David Tittsworth, executive director of the Investment Adviser Association in Washington, says the question now is whether soon-to-be Chairman Walter "has two other votes to support the request for public comment, " as the two Repulican Commissioners Troy Paredes and Daniel Gallagher "have expressed reservations about a fiduciary rulemaking in the absence of appropriate cost-benefit information and analysis." Thus, Tittsworth says, "Chairman Walter would have to address their cost-benefit concerns in order to move forward with a request for comments and, ultimately, a rulemaking on fiduciary standards."
Barbara Roper, director of investor protection for the Consumer Federation of America, agrees, noting that while it's "encouraging" that further efforts on a fiduciary rule are on the agency's agenda, "unless the Republican [commissioners] are prepared to drop their opposition," to a fiduciary rule "it's going to take a third Democratic vote to finalize a rule."

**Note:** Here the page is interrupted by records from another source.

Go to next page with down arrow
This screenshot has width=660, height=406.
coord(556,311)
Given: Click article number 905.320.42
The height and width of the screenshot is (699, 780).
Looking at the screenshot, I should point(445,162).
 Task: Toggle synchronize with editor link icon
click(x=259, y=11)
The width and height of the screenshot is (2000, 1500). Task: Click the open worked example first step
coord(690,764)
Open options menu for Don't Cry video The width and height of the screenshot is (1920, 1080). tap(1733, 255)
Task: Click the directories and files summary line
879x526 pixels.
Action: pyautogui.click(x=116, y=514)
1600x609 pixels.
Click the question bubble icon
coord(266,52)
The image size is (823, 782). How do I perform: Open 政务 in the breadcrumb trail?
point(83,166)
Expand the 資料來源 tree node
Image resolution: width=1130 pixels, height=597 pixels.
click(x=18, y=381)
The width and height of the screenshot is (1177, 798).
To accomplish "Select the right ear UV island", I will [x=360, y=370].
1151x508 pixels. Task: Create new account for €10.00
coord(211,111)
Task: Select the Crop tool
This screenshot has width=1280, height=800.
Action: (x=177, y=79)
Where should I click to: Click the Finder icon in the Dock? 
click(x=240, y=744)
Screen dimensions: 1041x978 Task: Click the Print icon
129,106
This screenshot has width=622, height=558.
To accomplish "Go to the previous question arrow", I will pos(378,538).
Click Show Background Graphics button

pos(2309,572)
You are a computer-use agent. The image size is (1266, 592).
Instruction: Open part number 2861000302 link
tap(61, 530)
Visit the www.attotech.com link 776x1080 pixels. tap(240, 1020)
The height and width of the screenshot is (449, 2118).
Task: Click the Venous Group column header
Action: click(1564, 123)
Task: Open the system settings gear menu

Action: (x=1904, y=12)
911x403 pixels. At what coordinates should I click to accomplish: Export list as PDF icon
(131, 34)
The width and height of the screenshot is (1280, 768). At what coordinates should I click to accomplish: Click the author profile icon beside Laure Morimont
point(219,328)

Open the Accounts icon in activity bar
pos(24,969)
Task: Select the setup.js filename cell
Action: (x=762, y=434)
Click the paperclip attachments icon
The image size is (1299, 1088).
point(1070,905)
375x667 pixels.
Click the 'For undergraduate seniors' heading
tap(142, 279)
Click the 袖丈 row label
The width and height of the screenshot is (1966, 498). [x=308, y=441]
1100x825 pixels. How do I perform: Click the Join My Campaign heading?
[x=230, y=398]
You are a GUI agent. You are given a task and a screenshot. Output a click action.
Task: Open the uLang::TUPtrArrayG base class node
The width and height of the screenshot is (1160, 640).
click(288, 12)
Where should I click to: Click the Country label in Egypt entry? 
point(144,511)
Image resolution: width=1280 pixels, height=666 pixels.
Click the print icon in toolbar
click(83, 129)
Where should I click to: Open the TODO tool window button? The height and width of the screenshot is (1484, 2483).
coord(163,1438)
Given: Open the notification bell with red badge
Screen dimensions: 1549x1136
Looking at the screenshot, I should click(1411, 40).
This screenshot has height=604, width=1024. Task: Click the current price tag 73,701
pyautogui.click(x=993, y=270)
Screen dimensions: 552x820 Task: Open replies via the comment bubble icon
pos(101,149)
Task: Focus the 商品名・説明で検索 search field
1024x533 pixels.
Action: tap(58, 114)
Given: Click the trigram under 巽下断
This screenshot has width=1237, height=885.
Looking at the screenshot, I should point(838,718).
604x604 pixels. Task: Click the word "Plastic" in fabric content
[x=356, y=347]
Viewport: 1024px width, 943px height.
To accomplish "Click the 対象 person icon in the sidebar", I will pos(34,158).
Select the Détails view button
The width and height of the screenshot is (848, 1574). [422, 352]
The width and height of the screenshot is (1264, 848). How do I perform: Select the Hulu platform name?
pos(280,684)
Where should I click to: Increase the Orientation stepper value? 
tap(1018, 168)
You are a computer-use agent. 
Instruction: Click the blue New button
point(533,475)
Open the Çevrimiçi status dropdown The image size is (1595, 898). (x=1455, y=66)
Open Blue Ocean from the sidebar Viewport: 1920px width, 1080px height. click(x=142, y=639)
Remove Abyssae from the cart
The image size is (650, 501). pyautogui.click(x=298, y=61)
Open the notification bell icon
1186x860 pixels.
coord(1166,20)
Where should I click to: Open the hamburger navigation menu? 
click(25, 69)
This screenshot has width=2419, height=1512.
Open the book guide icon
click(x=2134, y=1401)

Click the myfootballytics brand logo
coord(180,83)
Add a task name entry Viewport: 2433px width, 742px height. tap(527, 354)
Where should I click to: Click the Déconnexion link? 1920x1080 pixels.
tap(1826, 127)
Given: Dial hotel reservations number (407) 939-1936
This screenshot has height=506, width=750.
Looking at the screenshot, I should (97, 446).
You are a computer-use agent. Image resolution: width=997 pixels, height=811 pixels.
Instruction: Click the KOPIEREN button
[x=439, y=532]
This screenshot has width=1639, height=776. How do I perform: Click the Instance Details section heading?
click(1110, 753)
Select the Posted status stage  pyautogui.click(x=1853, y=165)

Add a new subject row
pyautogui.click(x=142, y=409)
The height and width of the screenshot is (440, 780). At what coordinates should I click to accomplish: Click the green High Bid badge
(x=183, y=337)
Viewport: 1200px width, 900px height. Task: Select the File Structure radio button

Indeed, there was disagreement among the SEC Commissioners this year on "which questions to even ask in a preliminary cost-analysis review to submit for public comment prior to agreeing on an actual proposal," adds Duane Thompson, senior policy analyst at fi360. "Complicating things even more is the likelihood of a 2-2 deadlock on many issues before the Commission, including the fiduciary study, at least until a nomination is submitted by the Obama Administration to fill the open Commission slot" after Schapiro resigns.
The same question exists with respect to other “harmonization” issues, Tittsworth adds. Section 913 of Dodd-Frank "authorized the SEC to conduct rulemakings on various aspects of disclosure as well as 'rules prohibiting or restricting certain sales practices, conflicts of interest, and compensation schemes for brokers, dealers, and investment advisers that the Commission deems contrary to the public interest and the protection of investors.'"
The report’s “Looking Forward” section also states that the SEC’s Division of Investment Management will hire additional examiners next year to oversee funds and advisors, if the money is available. These examiners, the report states, “would increase investor protection by supplementing and coordinating with other examination efforts. They would also bring skills and specialized experience to examinations of funds and investment advisers.” In addition, the examiners’ specialized skills are “expected to directly inform and support and improve policies and rulemakings that address industry practices observed during exams.”
The exam function, the Division says, “will be part of a larger Office of Risk and Examination Group (REG), which will also conduct rigorous quantitative and qualitative financial analysis of the investment management industry to assist the Commission and the Division in carrying out their missions.”
Along with other Dodd-Frank and Jumpstart Our Business Startups (JOBS) Act rulemakings, the report also states the agency will finalize rules that disqualify securities offerings involving certain “felons and other ‘bad actors’” from relying on the safe harbor from Securities Act registration provided by Rule 506 of Regulation D.
The SEC says that it will engage in rulemaking to implement the JOBS Act’s provisions, including modifying the prohibition against general solicitation and general advertising in Rule 506 of Regulation D and Rule 144A under the Securities Act, and implementing exemptions under the Securities Act for “crowdfunding” offerings and unregistered public offerings of up to $50 million.